The answer is no. Assume there are such $a, b, c, d, e, f$. Then \[(x + a)(x^2 + bx + c)(x^3 + dx^2 + ex + f) = k(x - a)(x - b)(x - c)(x - d)(x - e)(x - f)\]for some $k \ne 0$. Comparing coefficients of $x^6$, we see that $k = 1$. Then plugging in $x = 0$, we have $acf = abcdef$, implying $acf = 0$ or $bde = 1$. Since $b, d, e$ must be distinct, $bde = 1$ is impossible, so $acf = 0$. Case 1: $a = 0$. Then $(x^2 + bx + c)(x^3 + dx^2 + ex + f) = (x - b)(x - c)(x - d)(x - e)(x - f)$. Plugging in $x = 0$, we have $cf = -bcdef$, implying $bde = -1$, since $cf \ne 0$. But $b, d, e$ are distinct, so $bde = -1$ is impossible. So no solutions in this case. Case 2: $c = 0$. Then $(x + a)(x + b)(x^3 + dx^2 + ex + f) = (x - a)(x - b)(x - d)(x - e)(x - f)$. Plugging in $x = 0$, we have $abf = -abdef$, implying $de = -1$, since $abf \ne 0$. Then $(d, e) = (1, -1)$ or $(-1, 1)$. So $a, b \notin \{-1, 0, 1\}$. Then $-a, a, -b, b, -1, 1, 0$ are all distinct roots, contradiction.

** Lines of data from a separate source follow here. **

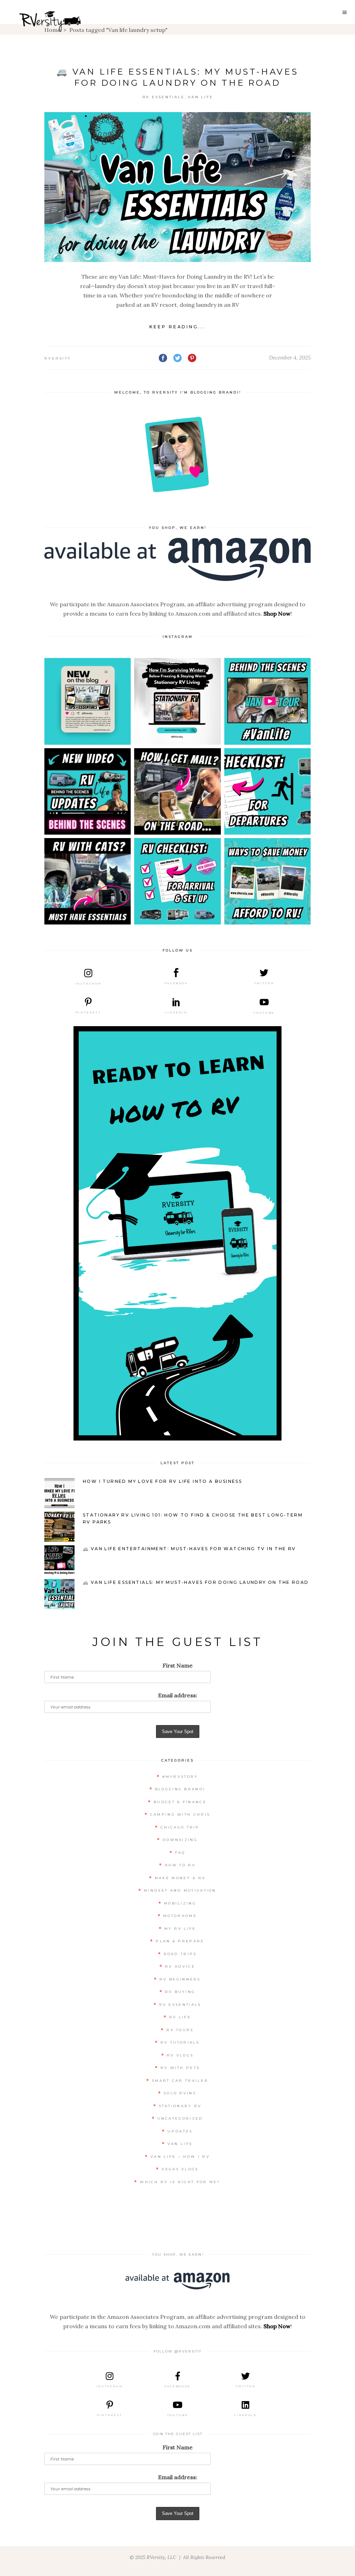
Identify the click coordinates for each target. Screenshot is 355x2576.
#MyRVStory (180, 1776)
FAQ (180, 1852)
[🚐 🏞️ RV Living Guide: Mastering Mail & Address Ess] (177, 791)
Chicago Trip (180, 1827)
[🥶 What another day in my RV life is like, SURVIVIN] (177, 701)
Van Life (200, 97)
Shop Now (277, 613)
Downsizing (180, 1840)
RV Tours (179, 2030)
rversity (57, 358)
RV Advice (180, 1966)
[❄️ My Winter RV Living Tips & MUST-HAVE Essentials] (87, 701)
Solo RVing (180, 2093)
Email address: (177, 1695)
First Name (178, 1665)
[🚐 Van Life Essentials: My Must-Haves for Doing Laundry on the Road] (177, 187)
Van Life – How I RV (180, 2156)
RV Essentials (163, 97)
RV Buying (180, 1992)
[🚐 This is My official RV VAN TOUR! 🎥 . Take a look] (267, 701)
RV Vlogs (180, 2055)
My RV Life (180, 1928)
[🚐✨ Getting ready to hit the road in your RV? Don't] (267, 791)
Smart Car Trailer (180, 2080)
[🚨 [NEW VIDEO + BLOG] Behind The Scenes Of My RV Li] (87, 791)
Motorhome (180, 1916)
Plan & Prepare (180, 1941)
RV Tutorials (180, 2042)
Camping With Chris (180, 1814)
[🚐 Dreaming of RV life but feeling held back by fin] (267, 881)
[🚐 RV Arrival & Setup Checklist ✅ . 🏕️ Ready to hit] (177, 881)
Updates (179, 2131)
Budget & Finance (180, 1802)
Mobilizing (180, 1903)
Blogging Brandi (180, 1789)
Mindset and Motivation (180, 1890)
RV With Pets (180, 2068)
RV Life (180, 2017)
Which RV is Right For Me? (180, 2182)
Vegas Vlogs (180, 2169)
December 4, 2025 (290, 357)
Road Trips (180, 1954)
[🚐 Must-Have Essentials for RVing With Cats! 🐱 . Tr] (87, 881)
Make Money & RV (180, 1878)
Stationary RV (180, 2106)
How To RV (180, 1865)
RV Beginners (180, 1979)
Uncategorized (180, 2118)
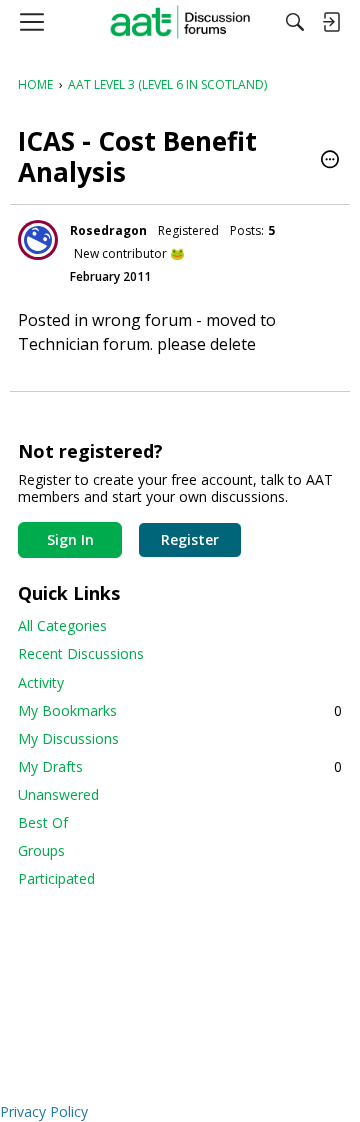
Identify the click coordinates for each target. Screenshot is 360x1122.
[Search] (295, 22)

So no solutions in this case. Case 3: $f = 0$. Then $(x + a)(x^2 + bx + c)(x^2 + dx + e) = (x - a)(x - b)(x - c)(x - d)(x - e)$. Plugging in $x = 0$, we have $ace = -abcde$, implying $bd = -1$, since $ace \ne 0$. WLOG let $b = 1$ and $d = -1$ (since if $(a, 1, c, -1, e, 0)$ is a solution, then $(a, -1, e, 1, c, 0)$ is as well). Then $(x + a)(x^2 + x + c)(x^2 - x + e) = (x - a)(x - c)(x - e)(x + 1)(x - 1)$. Plugging in $x = 1$, we have $e(a + 1)(c + 2) = 0$, since $a \ne -1$ and $e \ne 0$, we must have $c = -2$. Similarly, by plugging $x = -1$, we get $e = -2$, contradiction. So no solutions in this case. In all cases, no $a, b, c, d, e, f$ satisfy the conditions. $\Box$